Alors que la foule commence à se disperser, la 31ème .compagnie des forces spéciales de la police charge sans sommation et matraque les manifestants dont beaucoup ont déjà le dos tourné
Ceux qui le peuvent cherchent des abris et certains ont choisi la bouche du métro Charonne. Beaucoup trébuchent et s’empilent sur les marches sous la pression du choc de la charge.
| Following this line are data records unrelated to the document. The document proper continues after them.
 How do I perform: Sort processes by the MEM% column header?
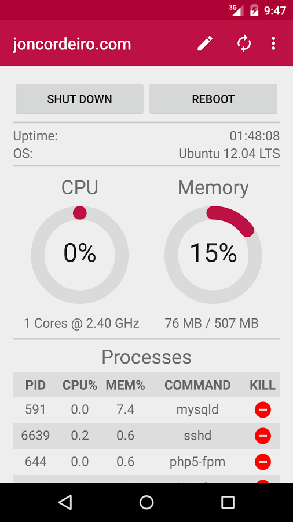[125, 385]
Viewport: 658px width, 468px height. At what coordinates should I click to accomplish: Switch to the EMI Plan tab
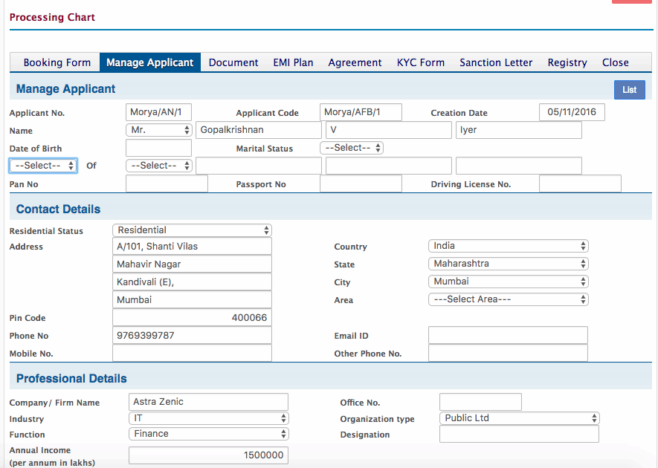tap(293, 62)
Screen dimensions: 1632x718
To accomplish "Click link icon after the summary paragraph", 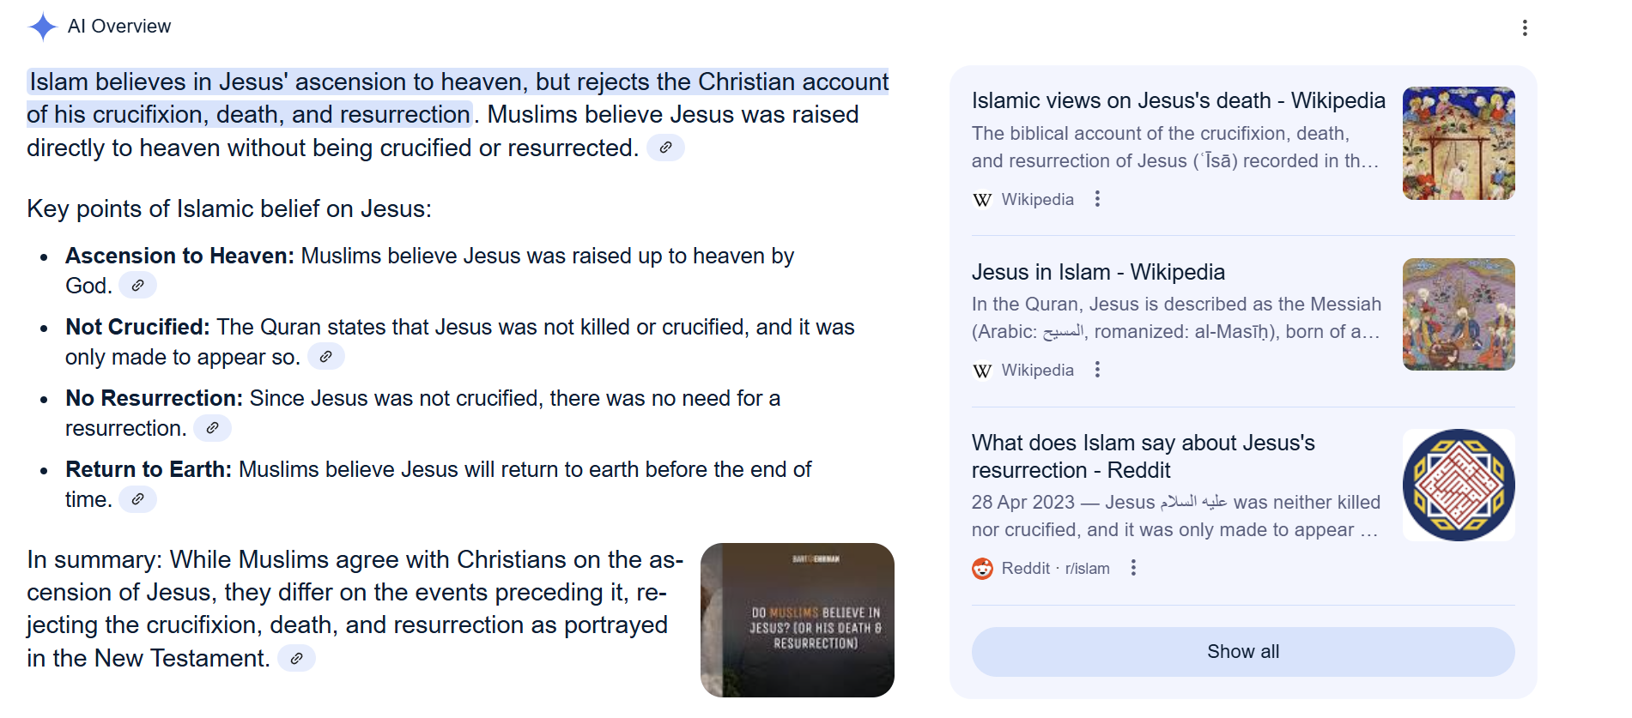I will [x=296, y=658].
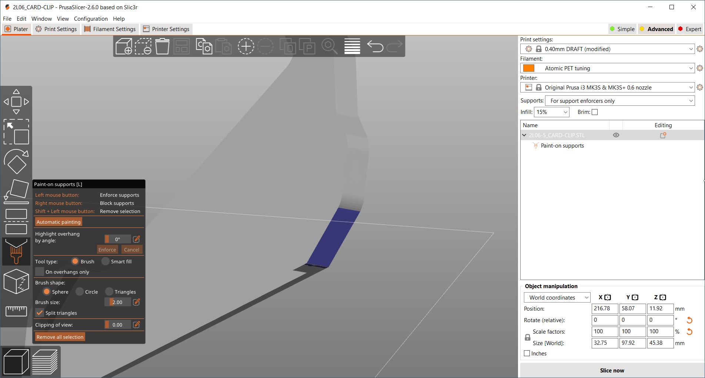Click the Undo arrow icon

[x=375, y=47]
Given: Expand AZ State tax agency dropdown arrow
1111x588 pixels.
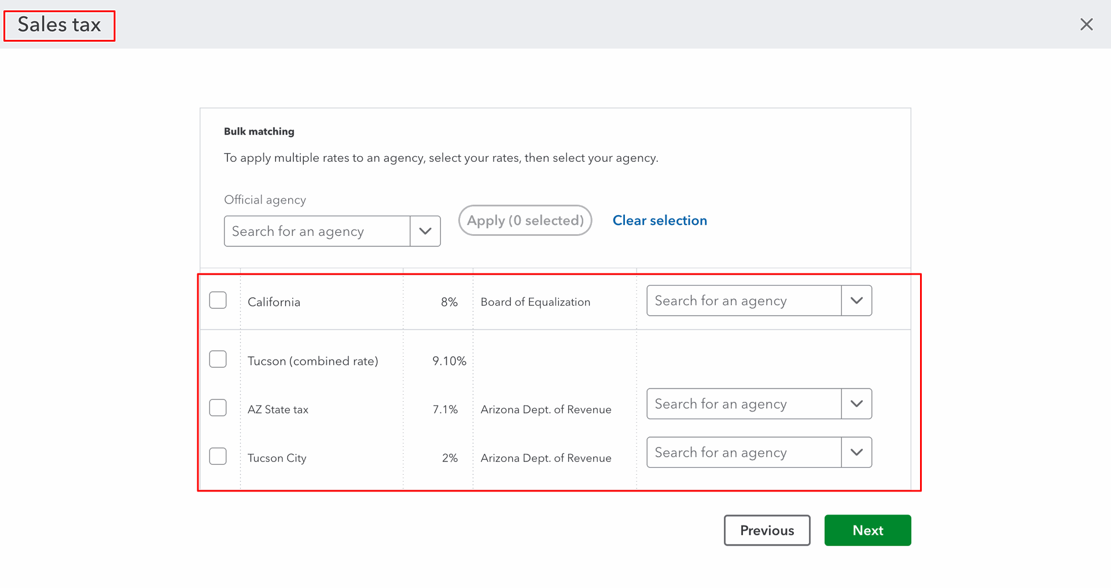Looking at the screenshot, I should coord(856,404).
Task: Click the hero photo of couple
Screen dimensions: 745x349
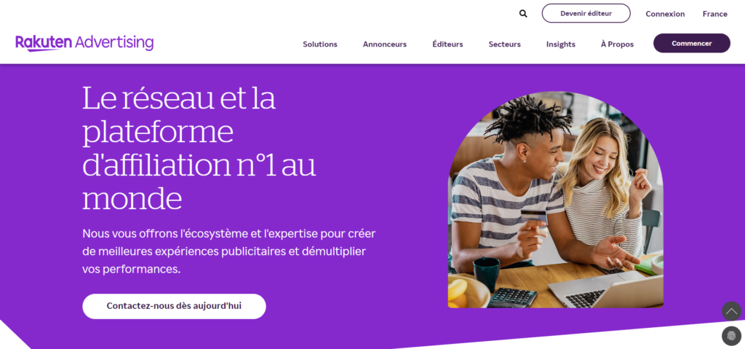Action: [555, 200]
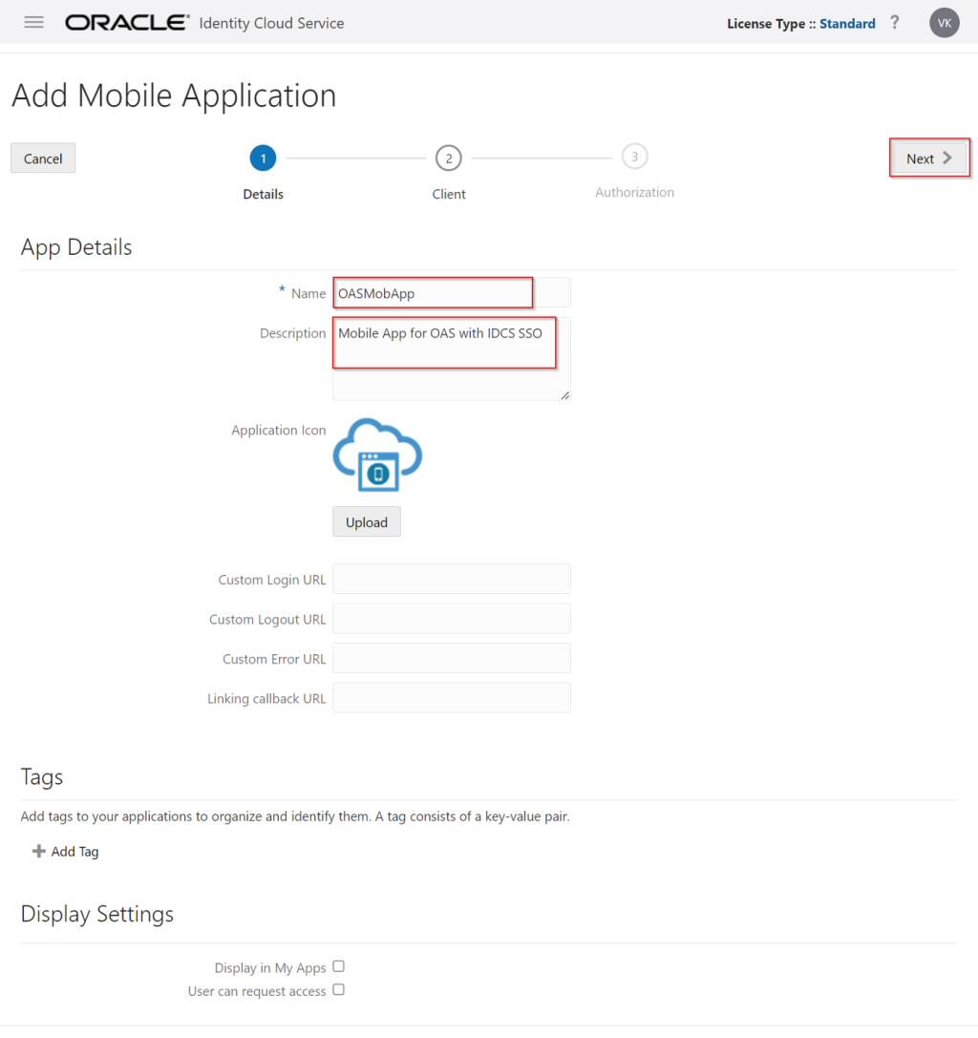Image resolution: width=978 pixels, height=1038 pixels.
Task: Click the step 2 Client circle
Action: pos(449,158)
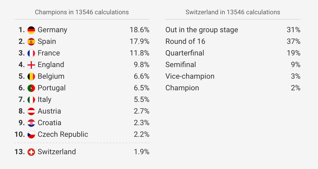Click the Spain flag icon

31,41
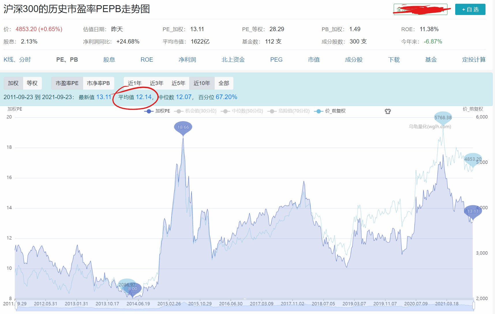495x314 pixels.
Task: Select the 市净率PB metric
Action: (x=98, y=83)

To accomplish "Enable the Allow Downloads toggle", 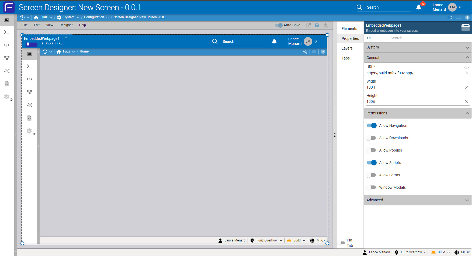I will click(x=372, y=138).
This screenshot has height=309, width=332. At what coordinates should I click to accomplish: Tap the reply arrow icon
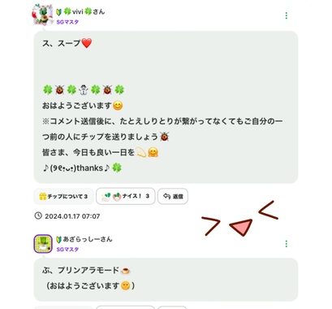click(166, 196)
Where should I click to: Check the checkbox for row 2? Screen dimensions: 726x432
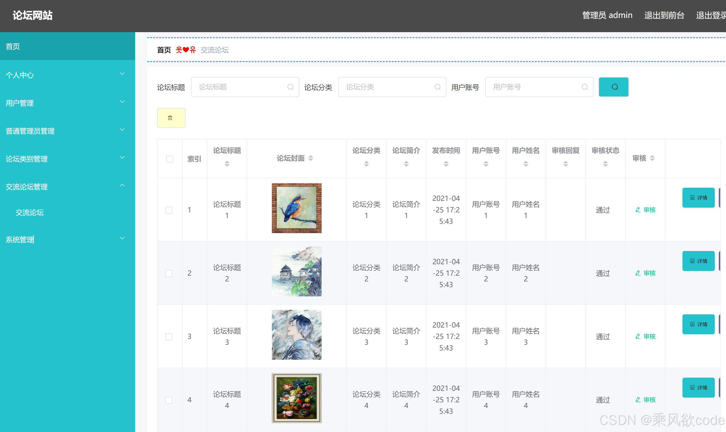[x=169, y=273]

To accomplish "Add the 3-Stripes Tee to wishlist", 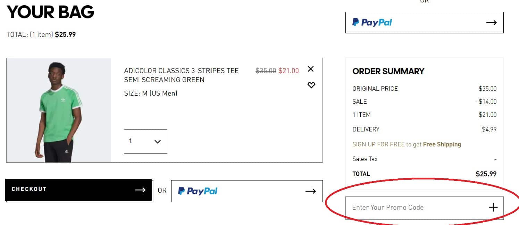I will point(311,85).
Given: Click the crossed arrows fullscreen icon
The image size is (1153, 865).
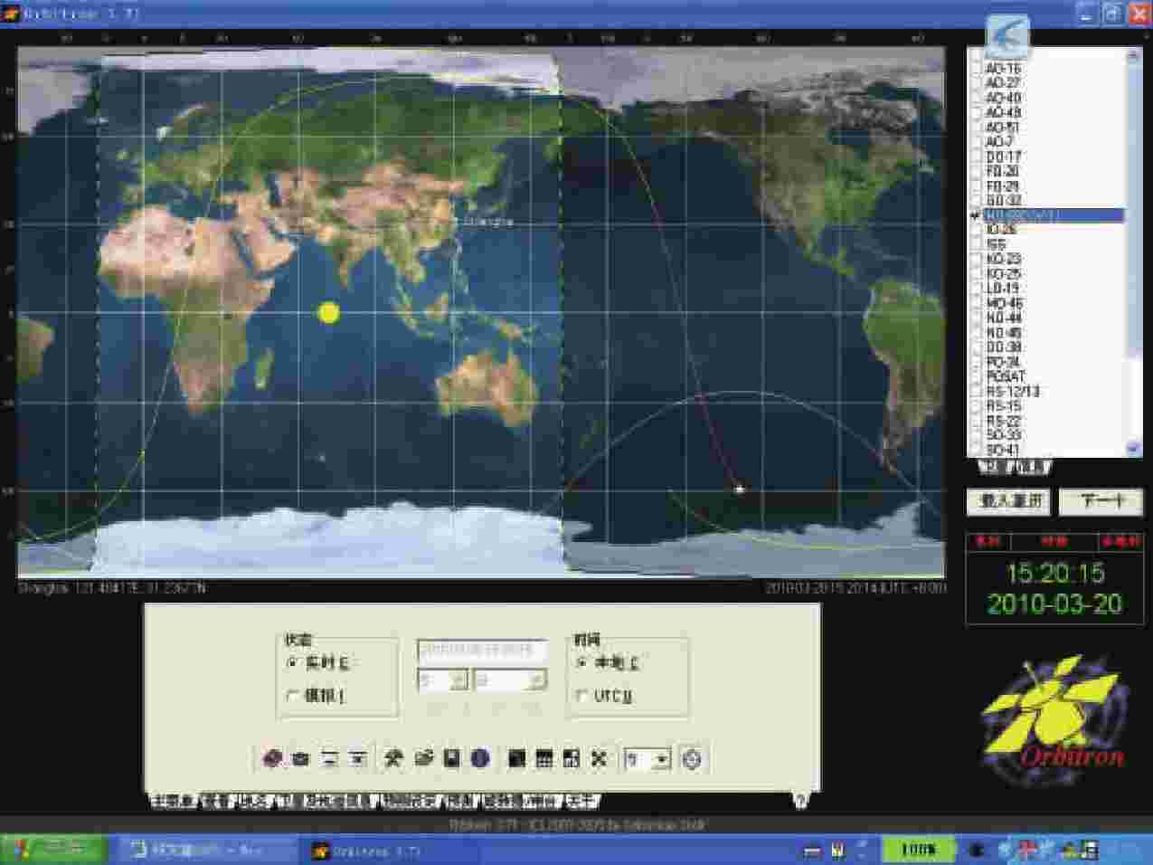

Ils reçoivent les coups de « bidules », ces matraques en bois dur de 85 cms de long et 4 cms de diamètre qui multiplient la force des coups et provoquent des fractures graves. Alors qu’ils sont coincés et ne peuvent échapper aux coups, les policiers jettent sur l’amoncellement de corps les grilles métalliques de protection d’arbres ainsi que des manifestants blessés et des grenades lacrymogènes dans la bouche du métro.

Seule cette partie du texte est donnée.